Peroral endoscopic myotomy in pediatric triple a syndrome: report of three cases.

Abstract

Triple A (Allgrove) syndrome is a rare autosomal recessive disorder characterized by adrenal insufficiency, alacrima, and achalasia. Although peroral endoscopic myotomy (POEM) is increasingly used for pediatric achalasia, its role in Triple A-related cases remains poorly defined. We report three genetically confirmed pediatric patients (aged 11-16 years) with Triple A syndrome and refractory achalasia who underwent POEM following unsuccessful pneumatic dilatation and/or botulinum toxin injection. Clinical characteristics, procedural details, and short-term outcomes were evaluated. All three patients presented with long-standing dysphagia, regurgitation, and vomiting, with Eckardt scores of 12 at admission and body mass indices ranging from 15.6 to 17.4 kg/m². Posterior POEM was performed using a 5 o'clock approach, with submucosal tunnel lengths of 10-25 cm and myotomy lengths of 6-18 cm esophageal plus 3 cm gastric. Procedures lasted 40-65 minutes, with no intraoperative complications. Oral intake was resumed within 24 hours and all patients were discharged within 30-43 hours.
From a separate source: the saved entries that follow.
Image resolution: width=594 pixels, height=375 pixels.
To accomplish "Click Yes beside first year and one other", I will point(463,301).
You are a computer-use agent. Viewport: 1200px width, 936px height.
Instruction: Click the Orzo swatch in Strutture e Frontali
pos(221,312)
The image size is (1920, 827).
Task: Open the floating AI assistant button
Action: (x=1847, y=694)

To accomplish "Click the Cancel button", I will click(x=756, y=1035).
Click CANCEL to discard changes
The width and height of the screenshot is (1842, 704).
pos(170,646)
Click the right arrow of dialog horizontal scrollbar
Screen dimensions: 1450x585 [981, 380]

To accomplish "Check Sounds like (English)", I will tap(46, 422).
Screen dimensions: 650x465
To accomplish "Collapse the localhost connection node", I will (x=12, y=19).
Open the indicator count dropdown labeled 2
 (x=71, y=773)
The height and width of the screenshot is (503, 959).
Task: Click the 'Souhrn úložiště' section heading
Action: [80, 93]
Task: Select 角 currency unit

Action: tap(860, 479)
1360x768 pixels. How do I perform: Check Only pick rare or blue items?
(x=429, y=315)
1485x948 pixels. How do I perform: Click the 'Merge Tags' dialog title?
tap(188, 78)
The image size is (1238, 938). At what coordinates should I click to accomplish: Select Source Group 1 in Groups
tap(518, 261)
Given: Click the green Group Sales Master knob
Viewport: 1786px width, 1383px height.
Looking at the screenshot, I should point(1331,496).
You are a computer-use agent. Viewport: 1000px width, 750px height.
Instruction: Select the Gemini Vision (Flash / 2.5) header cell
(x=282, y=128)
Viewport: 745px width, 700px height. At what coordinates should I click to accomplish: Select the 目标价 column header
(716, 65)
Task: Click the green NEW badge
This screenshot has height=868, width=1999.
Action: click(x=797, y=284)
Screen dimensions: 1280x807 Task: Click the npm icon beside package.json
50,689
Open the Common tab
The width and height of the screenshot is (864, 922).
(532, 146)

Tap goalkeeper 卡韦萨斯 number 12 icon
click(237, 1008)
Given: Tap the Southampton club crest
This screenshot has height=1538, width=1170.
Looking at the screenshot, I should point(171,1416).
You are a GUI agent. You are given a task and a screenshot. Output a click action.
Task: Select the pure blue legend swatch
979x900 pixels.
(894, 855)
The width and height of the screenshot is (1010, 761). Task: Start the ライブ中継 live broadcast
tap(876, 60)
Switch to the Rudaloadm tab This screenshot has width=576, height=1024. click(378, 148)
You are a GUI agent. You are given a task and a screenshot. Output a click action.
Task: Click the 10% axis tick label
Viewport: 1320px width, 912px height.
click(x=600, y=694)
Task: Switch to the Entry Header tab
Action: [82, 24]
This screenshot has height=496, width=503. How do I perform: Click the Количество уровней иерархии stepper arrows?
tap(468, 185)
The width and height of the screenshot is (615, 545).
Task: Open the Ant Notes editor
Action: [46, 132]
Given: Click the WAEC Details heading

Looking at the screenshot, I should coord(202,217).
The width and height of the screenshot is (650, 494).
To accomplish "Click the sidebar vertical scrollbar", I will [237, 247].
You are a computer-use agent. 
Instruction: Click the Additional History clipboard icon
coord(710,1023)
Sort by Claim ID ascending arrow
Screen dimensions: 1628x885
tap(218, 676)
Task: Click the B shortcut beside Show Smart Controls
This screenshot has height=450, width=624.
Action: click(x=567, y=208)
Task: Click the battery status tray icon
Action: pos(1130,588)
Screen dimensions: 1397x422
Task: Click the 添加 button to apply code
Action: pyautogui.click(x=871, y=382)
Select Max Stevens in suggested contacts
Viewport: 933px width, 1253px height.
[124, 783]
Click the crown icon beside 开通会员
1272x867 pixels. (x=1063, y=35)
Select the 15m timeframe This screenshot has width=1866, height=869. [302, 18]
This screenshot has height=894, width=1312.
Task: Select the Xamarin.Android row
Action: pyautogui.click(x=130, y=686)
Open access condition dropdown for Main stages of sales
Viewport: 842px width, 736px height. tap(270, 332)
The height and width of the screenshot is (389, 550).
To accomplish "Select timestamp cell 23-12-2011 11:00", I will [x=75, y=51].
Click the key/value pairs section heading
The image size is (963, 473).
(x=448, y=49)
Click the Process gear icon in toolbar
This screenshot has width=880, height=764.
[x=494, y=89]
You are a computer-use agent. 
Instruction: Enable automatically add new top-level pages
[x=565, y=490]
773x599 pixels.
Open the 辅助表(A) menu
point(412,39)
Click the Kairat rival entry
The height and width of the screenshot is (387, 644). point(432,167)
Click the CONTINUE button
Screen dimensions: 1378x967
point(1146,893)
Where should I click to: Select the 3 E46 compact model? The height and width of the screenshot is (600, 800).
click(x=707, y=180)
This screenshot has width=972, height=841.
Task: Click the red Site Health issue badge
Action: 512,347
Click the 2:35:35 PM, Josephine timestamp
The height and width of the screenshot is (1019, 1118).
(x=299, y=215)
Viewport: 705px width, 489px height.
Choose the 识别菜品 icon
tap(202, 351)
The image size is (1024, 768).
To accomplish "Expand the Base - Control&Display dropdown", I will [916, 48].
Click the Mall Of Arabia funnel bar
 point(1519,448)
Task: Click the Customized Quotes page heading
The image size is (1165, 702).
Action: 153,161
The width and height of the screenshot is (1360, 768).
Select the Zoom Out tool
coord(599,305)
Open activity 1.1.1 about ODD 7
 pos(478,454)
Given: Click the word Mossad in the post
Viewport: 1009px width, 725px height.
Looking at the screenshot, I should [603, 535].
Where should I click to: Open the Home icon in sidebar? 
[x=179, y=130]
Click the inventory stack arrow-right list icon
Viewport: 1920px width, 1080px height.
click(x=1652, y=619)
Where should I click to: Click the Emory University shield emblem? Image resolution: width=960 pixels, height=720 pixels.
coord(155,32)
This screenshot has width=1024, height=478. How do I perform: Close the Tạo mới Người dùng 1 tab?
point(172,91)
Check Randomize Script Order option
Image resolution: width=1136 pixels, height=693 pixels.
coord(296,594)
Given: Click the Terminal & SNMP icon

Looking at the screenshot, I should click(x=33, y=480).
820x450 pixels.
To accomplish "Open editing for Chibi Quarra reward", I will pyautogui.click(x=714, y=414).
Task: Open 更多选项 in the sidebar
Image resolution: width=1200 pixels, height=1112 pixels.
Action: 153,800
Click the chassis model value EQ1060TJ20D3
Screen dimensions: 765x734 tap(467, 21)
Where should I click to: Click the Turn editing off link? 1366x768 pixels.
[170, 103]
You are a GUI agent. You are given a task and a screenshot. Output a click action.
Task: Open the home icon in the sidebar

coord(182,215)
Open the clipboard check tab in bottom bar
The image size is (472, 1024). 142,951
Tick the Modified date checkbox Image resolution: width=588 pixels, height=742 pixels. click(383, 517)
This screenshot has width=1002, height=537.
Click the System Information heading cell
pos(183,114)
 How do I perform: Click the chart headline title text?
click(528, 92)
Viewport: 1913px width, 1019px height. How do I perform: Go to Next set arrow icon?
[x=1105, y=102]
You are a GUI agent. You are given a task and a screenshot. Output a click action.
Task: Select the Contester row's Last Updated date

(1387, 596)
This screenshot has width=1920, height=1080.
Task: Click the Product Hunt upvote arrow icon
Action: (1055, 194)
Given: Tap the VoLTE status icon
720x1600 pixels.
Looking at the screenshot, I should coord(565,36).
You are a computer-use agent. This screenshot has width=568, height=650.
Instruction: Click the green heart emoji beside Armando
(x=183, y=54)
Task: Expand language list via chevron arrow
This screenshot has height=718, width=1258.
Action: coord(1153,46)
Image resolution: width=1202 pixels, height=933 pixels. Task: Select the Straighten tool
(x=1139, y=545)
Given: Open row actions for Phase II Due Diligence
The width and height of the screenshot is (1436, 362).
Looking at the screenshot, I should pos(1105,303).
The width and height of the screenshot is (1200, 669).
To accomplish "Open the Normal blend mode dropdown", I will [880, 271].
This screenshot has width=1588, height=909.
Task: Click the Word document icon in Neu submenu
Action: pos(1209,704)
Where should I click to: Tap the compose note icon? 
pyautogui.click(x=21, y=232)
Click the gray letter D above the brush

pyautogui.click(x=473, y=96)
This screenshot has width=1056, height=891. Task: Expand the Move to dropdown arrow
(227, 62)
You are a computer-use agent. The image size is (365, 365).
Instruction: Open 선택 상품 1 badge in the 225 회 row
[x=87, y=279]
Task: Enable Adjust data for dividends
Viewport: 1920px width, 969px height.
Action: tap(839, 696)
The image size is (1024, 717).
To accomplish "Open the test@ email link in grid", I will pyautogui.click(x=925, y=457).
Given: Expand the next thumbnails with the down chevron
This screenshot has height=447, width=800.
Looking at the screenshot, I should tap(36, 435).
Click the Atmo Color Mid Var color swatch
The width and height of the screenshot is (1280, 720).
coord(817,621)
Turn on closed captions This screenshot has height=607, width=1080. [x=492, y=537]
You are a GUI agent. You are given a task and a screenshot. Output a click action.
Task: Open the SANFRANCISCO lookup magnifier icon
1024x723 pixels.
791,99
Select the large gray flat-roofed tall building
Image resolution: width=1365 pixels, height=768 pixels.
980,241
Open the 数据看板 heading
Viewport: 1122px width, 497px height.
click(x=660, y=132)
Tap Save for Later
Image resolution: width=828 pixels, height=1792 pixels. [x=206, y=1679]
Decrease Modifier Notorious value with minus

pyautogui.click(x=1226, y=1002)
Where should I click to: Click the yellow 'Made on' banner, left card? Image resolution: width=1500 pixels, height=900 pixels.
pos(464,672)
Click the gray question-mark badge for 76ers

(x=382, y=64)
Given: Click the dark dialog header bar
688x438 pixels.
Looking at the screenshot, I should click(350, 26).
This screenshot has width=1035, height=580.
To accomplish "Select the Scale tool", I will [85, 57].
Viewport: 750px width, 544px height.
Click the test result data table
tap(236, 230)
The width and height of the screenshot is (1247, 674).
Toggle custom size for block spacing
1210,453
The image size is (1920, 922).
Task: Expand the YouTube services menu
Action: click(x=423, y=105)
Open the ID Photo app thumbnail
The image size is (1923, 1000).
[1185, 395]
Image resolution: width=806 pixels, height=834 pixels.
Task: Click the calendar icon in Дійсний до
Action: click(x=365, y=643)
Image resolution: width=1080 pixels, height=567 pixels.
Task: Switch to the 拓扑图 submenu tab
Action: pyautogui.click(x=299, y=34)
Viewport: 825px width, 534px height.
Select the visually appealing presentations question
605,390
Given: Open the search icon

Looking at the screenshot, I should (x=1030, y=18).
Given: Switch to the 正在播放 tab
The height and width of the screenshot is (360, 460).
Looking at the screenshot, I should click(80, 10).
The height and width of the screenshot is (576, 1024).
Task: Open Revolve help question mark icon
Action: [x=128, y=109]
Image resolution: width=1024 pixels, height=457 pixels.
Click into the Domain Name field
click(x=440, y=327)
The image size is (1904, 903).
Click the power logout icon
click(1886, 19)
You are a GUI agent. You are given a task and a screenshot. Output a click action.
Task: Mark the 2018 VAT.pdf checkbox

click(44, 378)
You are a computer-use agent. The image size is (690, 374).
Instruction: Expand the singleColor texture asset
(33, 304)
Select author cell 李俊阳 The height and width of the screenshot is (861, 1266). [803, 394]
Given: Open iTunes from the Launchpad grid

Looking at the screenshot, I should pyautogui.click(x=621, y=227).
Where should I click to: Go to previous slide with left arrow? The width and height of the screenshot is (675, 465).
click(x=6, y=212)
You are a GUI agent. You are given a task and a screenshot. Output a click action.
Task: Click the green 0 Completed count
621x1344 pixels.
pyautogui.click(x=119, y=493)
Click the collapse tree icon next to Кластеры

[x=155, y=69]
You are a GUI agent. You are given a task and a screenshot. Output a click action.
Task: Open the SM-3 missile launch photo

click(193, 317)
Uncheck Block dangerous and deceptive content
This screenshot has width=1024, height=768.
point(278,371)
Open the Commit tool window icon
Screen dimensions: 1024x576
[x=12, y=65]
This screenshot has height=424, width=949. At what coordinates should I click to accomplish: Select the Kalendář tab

At 2-4 months follow-up, all remained asymptomatic with Eckardt scores of 0. POEM appears to be a safe and effective therapeutic option for Triple A-related achalasia in pediatric patients who fail conventional therapies. Our series, the largest reported to date in this population, supports the consideration of POEM as a durable minimally invasive treatment. Longer-term follow-up and multicenter experience are needed to confirm these findings.